TL;DR:
Dogecoin is being watched closely because, after a period of lateral consolidation, it appears ready for a parabolic movement, as confirmed by experts. Technical analysis suggests that selling pressure is exhausting in the face of growing demand.
Ali Martinez conducted a technical analysis highlighting that, on April 16, transaction volume was among the highest of the year. With a market capitalization leading the memecoin sector, whale accumulation suggests that the current support is solid.
Dogecoin $DOGE looks ready for a big move! pic.twitter.com/9UtJv02zmf
— Ali Charts (@alicharts) April 21, 2026
This behavior is framed within a horizontal channel where $0.10 represents the midpoint of control.

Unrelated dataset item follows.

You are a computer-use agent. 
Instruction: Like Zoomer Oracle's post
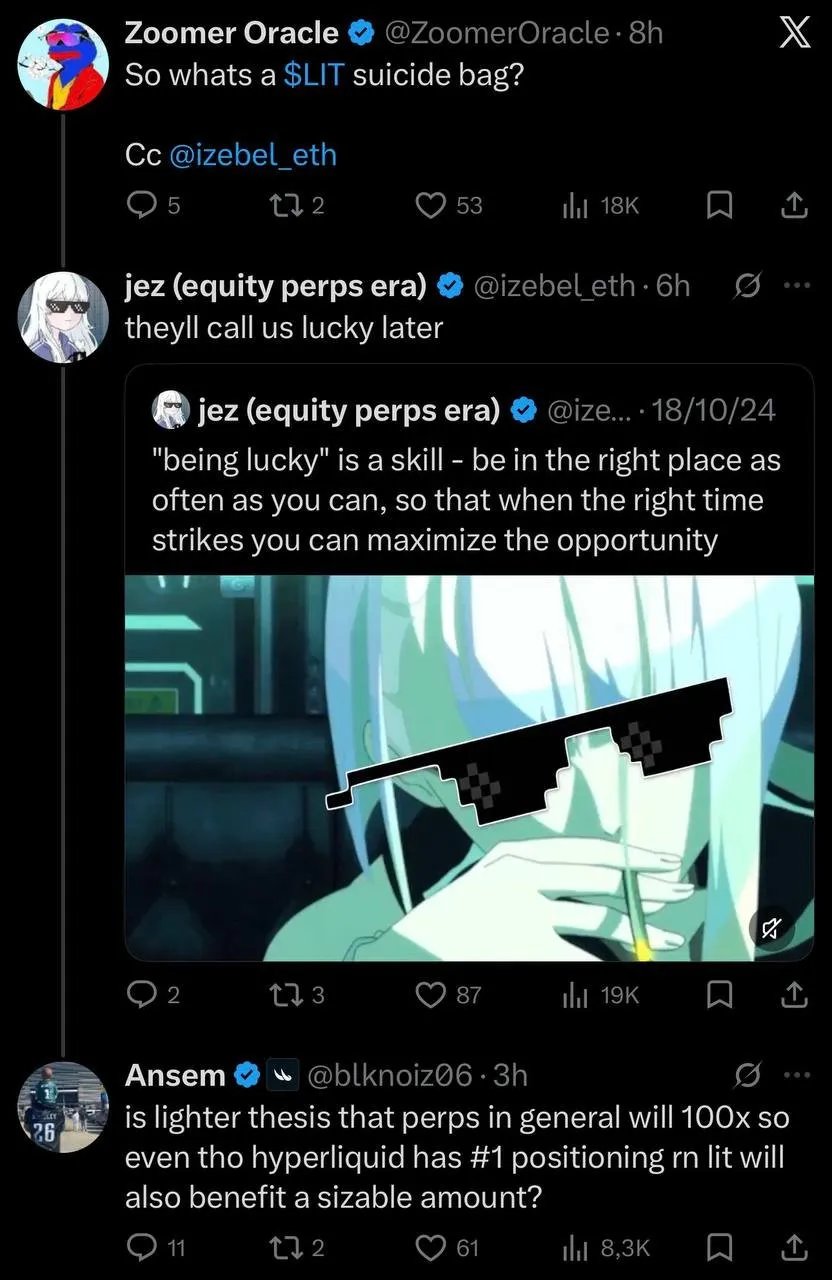pyautogui.click(x=430, y=206)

Surpassing this mark with a sustained daily close would invalidate the short-term bearish trend that began in February.

Observer Trader Tardigrade asserts that the current market structure shows a double “bullish divergence.” This occurs when technical indicators do not follow the price lows, evidencing seller exhaustion.
According to historical data, the current cycle shares similarities with the 2016-2017 period. Back then, a prolonged consolidation preceded a massive rally that drove the asset to reach new all-time highs.

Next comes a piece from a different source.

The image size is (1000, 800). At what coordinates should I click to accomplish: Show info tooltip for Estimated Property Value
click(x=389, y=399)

For its part, Bitcoinsensus maintains that DOGE continues to operate within a large-scale multi-cycle structure. If history repeats itself, the current accumulation phase could be the prelude to an exponential double-digit appreciation.
Despite the optimism, the asset must face resistance at $0.12, a level not tested since mid-February. The influx of fresh volume will be the necessary catalyst to confirm if this “launchpad scenario” is definitive.
The combination of positive on-chain metrics and a historical chart pattern suggests that Dogecoin is in a high-sensitivity zone. The success of this breakout will depend on maintaining the interest of large holders.